Scaduti gli 81 contratti degli infermieri a collaborazione continuativa Piccioni chieda che il Comune solleciti l’Asp

Il consigliere comunale di Lamezia Bene Comune ha presentato una mozione su un campo aziendale di altro ente non di competenza comunale

Più informazioni su

Se il Comune di Lamezia Terme solo dopo 8 anni è riuscito a poter riaprire le possibilità di proprie minime assunzioni, Rosario Piccioni, consigliere comunale “Lamezia Bene Comune”, reputa che lo stesso organismo si debba esprime anche nelle politiche aziendali di un altro ente, come l’Asp di Catanzaro, ambito in cui non si ha alcuna autorità.

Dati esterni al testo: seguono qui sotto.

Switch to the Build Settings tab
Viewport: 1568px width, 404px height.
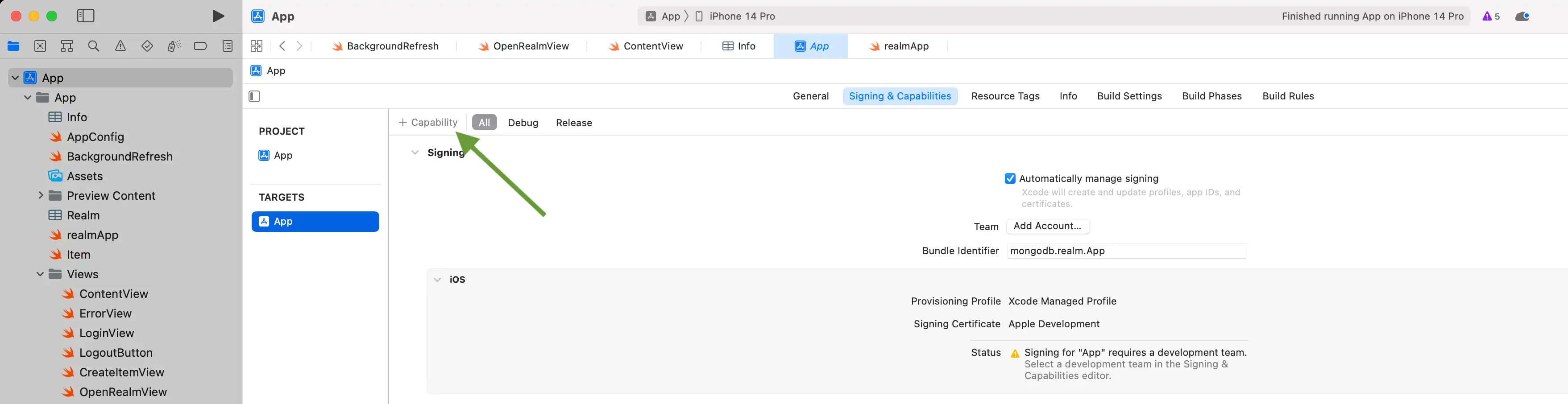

«Il 31 ottobre scorso non è stato rinnovato il contratto agli 81 infermieri e operatori sanitari del lametino e del catanzarese, assunti nel corso dell’emergenza Covid, che per oltre due anni e mezzo hanno svolto un ruolo fondamentale prima nell’affrontare l’emergenza e poi nella campagna di vaccinazione», ricorda Piccioni, annunciando una mozione «per chiedere che il consiglio e l’amministrazione comunale di Lamezia Terme, come territorio più vasto dell’Asp di Catanzaro e come Comune capofila del distretto socio-sanitario, assumano una forte posizione di interlocuzione istituzionale nei confronti della direzione sanitaria dell’Asp di Catanzaro e della Regione Calabria perché vengano rinnovati i contratti e si avvii un percorso di stabilizzazione del personale».

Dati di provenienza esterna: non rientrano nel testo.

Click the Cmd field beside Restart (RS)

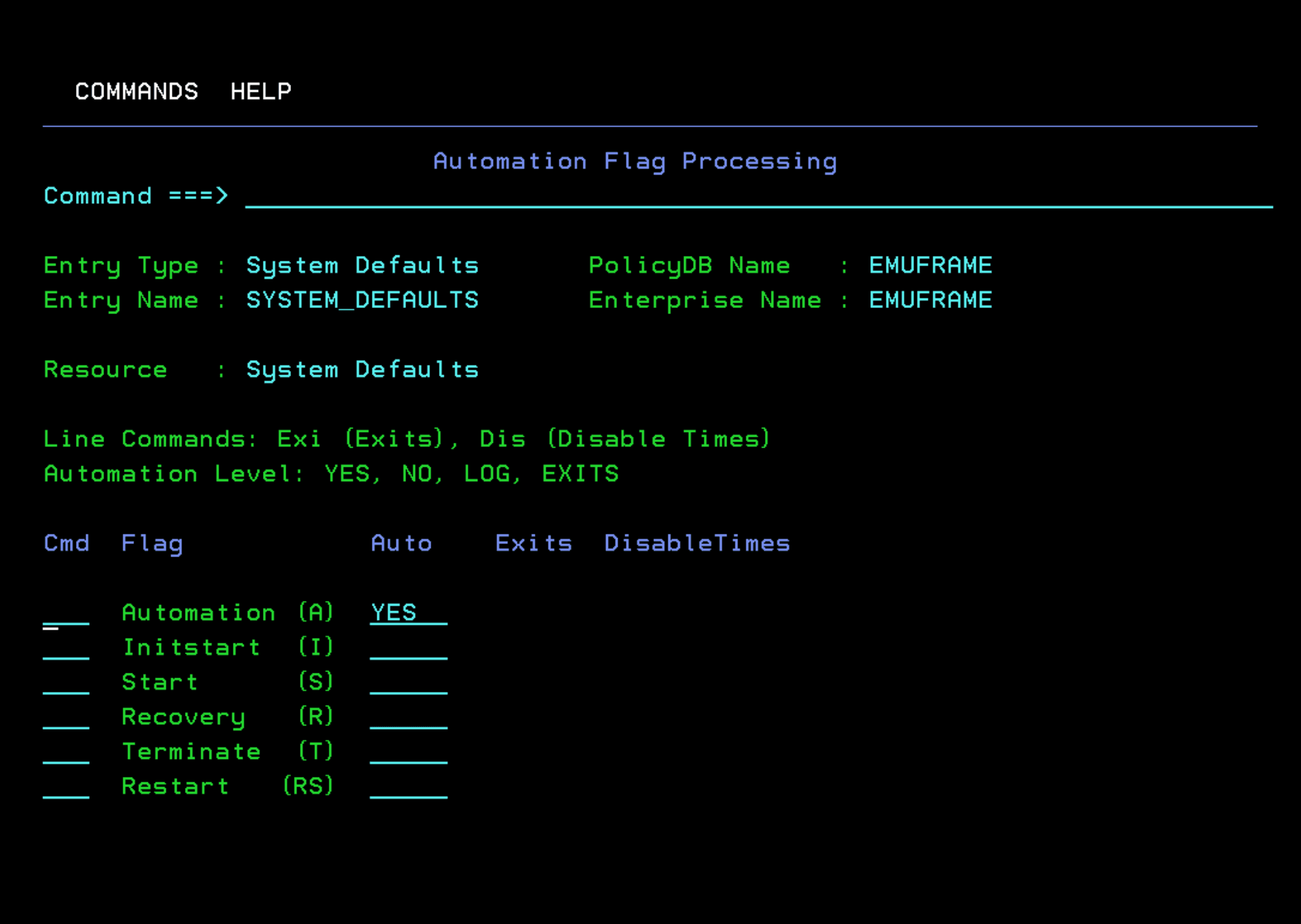click(66, 793)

Il problema è però sia economico che contrattuale, essendo il personale sanitario assunto con contratto di collaborazione continuativa senza alcuna selezione concorsuale, e quindi terminata la copertura economica per l’emergenza pandemica, l’Asp di Catanzaro come altre aziende sanitarie non aveva la possibilità di mantenere in servizio gli stessi operatori avuti fuori dai blocchi assunzionali vigenti.

Piccioni contesta che «stiamo parlando di quegli stessi operatori sanitari che due anni fa, nel pieno dell’emergenza pandemica, di fronte a un sistema socio-sanitario stravolto, tutti noi chiamavo giustamente “eroi” e baluardo contro un virus che non ha risparmiato nessuno. E non solo durante la parte più difficile dell’emergenza sanitaria: gli infermieri hanno poi supportato le scuole alle prese con il virus, sono stati dirottati da un hub vaccinale all’altro, fino ai pronto soccorso e alle strutture sanitarie. Dopo una prima progressiva riduzione dell’orario lavorativo, da 35 ore settimanali a 18 e ora a 12, oggi vengono ingiustamente “mandati a casa” quando la direzione sanitaria dell’ Asp conosceva già da tempo la data di scadenza dei contratti».